Tony heaney answered...

This is a common confusion especially among older adults who fail to plan for long-term care because they think that medicaid and medicare will cover their expenses. Please note that medicare only covers rehabilitative care in a skilled care facility and it will only last for 100 days, the first 20 days is covered but for the remaining 80 days, you have to make out of pocket payments, and from day 101 onward, you are on your own. While medicaid covers long-term care expenses, you have to pass the poverty criteria which are under strict conditions, in addition, you have to keep in mind that medicaid's expenses are focused on nursing homes so if you prefer to age in place, medicaid is not the right long-term care solution. Long-term care insurance on the other hand is the most viable way to cover ltc expenses in any settings that you prefer including home care. However, before buying one, it is important that you seed the aid of an ltci specialist so they can help you find a coverage that will best suit you based on your personal circumstances. Explore your options on which is the best way to pay for your long-term care needs, these resources can be helpful in providing information about medicare, medicai, long-term care and long-term care insurance: http://www.longtermcare.gov http://www.longtermcareprimer.com/

A fellow caregiver answered...

My Mom had 2 strokes in 3 yrs.leaving her disabled with no use of her left side. She has a live in aide and is on medicare and community medicaid. My mom fell and broke her leg and was in the hospital for a couple of weeks and then sent to rehab.nursing facility where she stayed for about 2 months. She now has a bill for over $4,ooo.oo that the facility is looking for payment on. My mom has been in other facilities for longer periods of time and did't have to pay any one of the facilities.Nursing facility is say that it is because she was in cronic care. We are fighting this. Wondering if she has a case and will not have to pay facility. She does not have the money.

Sherry v answered...

All these stories are true and sad. What strikes me (I provide occupational therapy services) is the lack of understanding of the Medicare system before anyone needs it. The other thing that strikes me is the somewhat bold misunderstanding that because dad or mom lived so long, worked so hard, etc., that somehow now "They" (government/Medicare/Medicaid) should pay for all their care.
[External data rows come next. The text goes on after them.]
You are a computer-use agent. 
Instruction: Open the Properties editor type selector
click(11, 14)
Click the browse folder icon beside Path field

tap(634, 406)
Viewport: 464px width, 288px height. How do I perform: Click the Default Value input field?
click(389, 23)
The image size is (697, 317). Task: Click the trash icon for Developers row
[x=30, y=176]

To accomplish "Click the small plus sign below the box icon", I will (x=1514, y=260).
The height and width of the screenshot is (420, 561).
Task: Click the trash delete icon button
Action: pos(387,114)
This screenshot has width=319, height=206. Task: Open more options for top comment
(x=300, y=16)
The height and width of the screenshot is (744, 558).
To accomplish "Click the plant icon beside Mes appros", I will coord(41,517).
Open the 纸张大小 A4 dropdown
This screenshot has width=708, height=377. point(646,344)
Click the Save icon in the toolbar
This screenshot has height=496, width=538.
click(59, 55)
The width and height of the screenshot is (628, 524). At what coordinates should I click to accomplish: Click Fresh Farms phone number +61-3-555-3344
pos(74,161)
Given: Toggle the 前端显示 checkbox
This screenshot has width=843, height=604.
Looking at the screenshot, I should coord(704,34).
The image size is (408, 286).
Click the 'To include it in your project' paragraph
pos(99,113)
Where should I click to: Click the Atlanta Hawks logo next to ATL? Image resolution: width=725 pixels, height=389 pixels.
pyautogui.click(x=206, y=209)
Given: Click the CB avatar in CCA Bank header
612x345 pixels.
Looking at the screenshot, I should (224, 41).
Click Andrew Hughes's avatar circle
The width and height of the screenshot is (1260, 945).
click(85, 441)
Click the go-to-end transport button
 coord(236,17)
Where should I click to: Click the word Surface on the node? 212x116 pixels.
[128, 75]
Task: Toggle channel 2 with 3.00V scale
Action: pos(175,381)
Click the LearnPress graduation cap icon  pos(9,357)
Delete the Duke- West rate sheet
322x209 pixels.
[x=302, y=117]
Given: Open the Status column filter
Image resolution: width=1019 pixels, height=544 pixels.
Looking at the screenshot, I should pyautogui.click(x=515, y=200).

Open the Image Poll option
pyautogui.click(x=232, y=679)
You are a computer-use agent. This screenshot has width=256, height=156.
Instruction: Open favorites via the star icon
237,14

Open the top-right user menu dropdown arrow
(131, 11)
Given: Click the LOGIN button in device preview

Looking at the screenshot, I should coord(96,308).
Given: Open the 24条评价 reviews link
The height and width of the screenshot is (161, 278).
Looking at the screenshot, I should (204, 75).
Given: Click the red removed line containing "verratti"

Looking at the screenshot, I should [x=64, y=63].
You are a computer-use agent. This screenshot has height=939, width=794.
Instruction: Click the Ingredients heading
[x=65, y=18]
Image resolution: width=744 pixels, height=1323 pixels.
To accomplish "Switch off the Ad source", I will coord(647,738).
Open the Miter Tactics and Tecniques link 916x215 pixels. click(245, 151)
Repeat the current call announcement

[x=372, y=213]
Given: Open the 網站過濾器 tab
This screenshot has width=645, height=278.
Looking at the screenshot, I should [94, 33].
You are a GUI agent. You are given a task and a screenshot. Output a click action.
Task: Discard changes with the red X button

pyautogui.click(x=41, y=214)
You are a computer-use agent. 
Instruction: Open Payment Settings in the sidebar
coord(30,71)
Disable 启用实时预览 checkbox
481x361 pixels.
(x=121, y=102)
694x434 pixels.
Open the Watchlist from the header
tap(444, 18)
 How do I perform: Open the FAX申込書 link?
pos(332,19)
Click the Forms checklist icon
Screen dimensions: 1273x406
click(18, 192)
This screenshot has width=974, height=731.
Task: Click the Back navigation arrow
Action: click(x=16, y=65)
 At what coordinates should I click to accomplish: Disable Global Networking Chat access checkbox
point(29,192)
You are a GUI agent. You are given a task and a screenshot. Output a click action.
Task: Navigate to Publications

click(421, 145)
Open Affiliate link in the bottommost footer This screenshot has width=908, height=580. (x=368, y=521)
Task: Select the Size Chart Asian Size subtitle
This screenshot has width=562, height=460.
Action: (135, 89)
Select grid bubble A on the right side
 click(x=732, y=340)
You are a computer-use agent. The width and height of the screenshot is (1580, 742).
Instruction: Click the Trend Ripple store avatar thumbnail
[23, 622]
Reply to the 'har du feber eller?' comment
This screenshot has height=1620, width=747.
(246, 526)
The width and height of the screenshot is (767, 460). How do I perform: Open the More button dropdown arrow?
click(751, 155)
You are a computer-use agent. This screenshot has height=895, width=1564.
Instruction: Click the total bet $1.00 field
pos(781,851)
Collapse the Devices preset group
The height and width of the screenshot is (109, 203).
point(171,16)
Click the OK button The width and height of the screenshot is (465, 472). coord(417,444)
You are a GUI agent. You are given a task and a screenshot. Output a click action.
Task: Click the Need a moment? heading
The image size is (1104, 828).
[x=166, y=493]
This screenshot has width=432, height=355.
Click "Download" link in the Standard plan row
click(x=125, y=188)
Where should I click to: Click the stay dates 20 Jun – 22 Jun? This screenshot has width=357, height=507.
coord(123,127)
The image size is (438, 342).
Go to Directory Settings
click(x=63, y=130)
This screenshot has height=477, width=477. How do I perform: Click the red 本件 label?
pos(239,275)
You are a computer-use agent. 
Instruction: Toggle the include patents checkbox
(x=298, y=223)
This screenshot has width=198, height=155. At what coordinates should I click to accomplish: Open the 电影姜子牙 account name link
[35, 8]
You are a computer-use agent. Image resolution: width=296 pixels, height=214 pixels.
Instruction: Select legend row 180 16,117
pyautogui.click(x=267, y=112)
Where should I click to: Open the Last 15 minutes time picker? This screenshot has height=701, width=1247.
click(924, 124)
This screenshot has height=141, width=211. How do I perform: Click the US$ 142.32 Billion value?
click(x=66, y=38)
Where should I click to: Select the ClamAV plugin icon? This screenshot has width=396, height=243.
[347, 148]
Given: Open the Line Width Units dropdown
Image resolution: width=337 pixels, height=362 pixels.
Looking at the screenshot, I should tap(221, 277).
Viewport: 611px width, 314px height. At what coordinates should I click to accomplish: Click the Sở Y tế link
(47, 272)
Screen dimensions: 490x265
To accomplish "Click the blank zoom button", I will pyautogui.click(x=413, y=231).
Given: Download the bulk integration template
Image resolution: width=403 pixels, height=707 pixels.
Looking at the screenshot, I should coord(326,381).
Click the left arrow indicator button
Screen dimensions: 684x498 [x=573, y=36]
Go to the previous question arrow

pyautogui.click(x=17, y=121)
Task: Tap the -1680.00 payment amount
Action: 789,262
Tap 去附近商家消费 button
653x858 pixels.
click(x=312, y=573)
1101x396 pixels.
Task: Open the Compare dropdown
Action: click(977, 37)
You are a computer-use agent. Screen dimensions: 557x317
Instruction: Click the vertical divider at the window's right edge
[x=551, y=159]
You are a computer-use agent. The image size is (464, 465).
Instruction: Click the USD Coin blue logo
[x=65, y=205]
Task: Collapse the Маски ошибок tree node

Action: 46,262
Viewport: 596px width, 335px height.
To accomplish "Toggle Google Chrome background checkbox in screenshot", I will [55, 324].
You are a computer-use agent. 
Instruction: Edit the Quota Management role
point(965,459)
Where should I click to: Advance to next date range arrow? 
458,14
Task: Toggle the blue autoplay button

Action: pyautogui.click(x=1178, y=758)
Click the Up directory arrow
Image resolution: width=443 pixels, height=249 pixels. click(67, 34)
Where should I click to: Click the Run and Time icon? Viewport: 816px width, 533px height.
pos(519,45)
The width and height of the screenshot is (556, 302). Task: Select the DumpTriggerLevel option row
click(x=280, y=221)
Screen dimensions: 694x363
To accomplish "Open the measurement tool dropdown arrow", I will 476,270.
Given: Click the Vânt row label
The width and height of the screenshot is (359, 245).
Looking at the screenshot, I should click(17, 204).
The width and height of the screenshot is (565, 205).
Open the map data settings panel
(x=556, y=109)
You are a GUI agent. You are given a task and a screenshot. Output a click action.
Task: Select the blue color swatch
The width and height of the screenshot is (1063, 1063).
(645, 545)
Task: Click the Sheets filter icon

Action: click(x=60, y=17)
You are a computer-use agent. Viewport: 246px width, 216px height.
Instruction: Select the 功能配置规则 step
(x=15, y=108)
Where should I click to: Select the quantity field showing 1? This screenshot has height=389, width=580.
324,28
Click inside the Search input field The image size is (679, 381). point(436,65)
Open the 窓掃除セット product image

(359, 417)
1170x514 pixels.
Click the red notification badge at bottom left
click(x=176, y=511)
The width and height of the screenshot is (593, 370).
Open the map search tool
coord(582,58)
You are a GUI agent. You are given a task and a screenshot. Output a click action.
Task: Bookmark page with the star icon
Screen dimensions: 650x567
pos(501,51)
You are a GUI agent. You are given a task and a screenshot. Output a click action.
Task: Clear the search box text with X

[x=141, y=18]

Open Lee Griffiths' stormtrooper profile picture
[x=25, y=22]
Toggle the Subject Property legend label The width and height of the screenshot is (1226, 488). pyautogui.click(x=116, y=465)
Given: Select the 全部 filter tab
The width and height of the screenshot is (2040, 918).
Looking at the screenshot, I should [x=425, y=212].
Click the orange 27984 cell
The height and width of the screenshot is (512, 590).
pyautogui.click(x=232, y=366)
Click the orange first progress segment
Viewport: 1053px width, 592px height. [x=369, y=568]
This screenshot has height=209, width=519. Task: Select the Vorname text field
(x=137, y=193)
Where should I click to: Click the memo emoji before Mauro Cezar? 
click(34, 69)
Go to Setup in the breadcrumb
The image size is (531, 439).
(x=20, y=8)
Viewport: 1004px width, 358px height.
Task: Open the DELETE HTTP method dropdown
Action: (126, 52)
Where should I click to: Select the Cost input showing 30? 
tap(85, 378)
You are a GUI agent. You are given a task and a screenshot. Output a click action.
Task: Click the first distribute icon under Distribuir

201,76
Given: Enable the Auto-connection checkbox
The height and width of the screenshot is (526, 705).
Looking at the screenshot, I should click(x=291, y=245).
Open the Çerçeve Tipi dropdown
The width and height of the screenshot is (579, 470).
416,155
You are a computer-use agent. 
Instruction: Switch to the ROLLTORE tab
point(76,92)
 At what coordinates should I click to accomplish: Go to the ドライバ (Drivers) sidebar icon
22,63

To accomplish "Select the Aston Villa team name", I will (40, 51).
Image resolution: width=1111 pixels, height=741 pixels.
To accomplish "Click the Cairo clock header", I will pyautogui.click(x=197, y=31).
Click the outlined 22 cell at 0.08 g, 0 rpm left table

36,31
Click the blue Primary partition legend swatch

When my Dad was needing assisted living, we had to explain to him over and over that because his assets were so limited he had few choices. Had he prepared better for his retirement years, he would have had more options; he had nearly no savings. We are now seeing the real struggle of the greatest generation to afford a dignified end, and yes, the best thing you could do would be to take your loved one home, hire some help, and let them die among those who care. Medicare and medicaid are COST SHARING not intended to be TOTAL CARE. Total care is very expensive, and hard to find, especially in rural areas. As a culture, we will have to adjust our thinking. Most elderly end up spending 90% of their total lifetime medical costs in the last year of life, trying to avoid the death which is coming. A good book on the subject is by Katy Butler entitled Knocking on Heaven's Door. Preplanning and living wills are all good, but it is imperative that families talk about what to do, and how much debt to go into in the last years of one's life. This is a national problem and I am sorry for all who are going though it now. I took advantage of my FMLA at my hospital job several years ago to take my Mom home from the hospital so she could die at home; neither of my siblings wanted to even take a turn at cares. We had a good last month, with Hospice services provided at home (medicine for pain and emotional support for me, covered by Medicare), laughed and cried, and she died in her sleep. People should not die afraid and alone, if there is another way.